Selection of accounts for direct verification : A few suggestions as regards selection of accounts for obtaining direct confirmation from parties are given below:

  1. Credit Balances : Balance in the accounts of suppliers, depositors, employees, securities deposited by creditors.
  2.  Sundry debtor balances : Balances of advances to suppliers, balances recoverable for goods sold, securities deposited, etc. especially when the balances are in round figures have been continually increasing. It is usually not possible to obtain confirmation of amounts outstanding against Government Departments. These, thus, should be left out.
  3.  A certain percentage of total number of accounts should be selected: some on the basis of largeness of their balances and others according to numerical or alphabetical order. For example, all accounts having balances above Rs. 10,000 may be included in the list of balances prepared for obtaining confirmations. Also accounts of parties with names beginning with, say “B” and “M” may be included in the list.
    A few amount with no unpaid items, as well as those the balance whereof have been written off during the period under review should be specially included.

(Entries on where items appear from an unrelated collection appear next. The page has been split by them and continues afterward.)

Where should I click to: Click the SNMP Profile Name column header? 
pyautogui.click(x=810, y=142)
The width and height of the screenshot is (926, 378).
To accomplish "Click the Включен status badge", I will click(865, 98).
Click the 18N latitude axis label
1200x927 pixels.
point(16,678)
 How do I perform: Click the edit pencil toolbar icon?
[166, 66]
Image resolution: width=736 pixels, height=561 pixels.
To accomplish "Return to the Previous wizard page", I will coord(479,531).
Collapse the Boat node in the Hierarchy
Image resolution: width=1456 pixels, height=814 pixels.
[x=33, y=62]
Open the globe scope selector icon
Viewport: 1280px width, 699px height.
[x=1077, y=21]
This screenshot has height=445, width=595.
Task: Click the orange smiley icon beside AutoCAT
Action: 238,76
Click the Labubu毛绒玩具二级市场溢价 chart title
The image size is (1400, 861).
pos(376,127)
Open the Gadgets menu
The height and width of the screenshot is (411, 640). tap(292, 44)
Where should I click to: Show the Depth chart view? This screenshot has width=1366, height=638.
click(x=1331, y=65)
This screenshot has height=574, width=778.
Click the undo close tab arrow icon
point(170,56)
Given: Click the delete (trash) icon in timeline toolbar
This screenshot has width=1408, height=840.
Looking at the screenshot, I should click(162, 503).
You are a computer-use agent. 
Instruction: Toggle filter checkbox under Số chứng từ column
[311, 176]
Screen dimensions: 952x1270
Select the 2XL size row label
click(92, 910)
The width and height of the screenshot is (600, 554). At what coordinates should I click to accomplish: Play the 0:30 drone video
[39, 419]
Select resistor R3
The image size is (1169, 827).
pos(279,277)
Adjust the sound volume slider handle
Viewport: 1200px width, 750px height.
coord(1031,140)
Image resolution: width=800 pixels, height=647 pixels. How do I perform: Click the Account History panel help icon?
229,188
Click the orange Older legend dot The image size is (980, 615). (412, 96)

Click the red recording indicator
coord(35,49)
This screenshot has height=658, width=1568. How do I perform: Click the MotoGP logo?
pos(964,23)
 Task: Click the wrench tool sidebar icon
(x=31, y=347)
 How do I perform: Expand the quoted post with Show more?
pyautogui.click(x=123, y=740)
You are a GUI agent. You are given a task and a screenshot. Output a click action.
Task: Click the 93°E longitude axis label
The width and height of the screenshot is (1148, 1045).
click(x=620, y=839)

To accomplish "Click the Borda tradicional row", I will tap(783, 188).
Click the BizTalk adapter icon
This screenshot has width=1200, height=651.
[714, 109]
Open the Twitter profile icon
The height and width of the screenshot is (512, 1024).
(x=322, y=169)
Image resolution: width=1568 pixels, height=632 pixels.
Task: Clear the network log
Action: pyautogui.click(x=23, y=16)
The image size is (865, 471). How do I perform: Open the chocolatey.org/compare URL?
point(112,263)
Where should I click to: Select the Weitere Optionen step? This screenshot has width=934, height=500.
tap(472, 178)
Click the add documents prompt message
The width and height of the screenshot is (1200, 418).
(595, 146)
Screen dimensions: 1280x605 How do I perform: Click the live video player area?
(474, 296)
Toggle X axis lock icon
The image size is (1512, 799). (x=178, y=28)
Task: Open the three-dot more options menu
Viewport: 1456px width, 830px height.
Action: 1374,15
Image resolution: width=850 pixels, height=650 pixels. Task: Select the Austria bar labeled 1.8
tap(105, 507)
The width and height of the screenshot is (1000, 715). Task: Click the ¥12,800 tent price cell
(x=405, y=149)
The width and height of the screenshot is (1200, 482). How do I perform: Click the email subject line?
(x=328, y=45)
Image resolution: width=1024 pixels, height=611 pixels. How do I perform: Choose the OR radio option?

Furthermore, accounts wherein payments or other credits have been adjusted subsequent to the confirmation date should not be omitted, Accounts of parties, any cheque whereof has been received back unselected and accounts which are ‘dead’, i.e., wherein there has been no operation during the year should also be included.

The group of accounts selected in the foregoing manner for obtaining confirmation of the debtor’s and creditors’ balances would be representative sample of all the accounts of debtors and creditors. Unless there is evidence that the difference in the amounts confirmed and those shown by the respective accounts in the books is the result of some omission of fictitious entries, the position as revealed by direct verification of a sample of accounts could be accepted.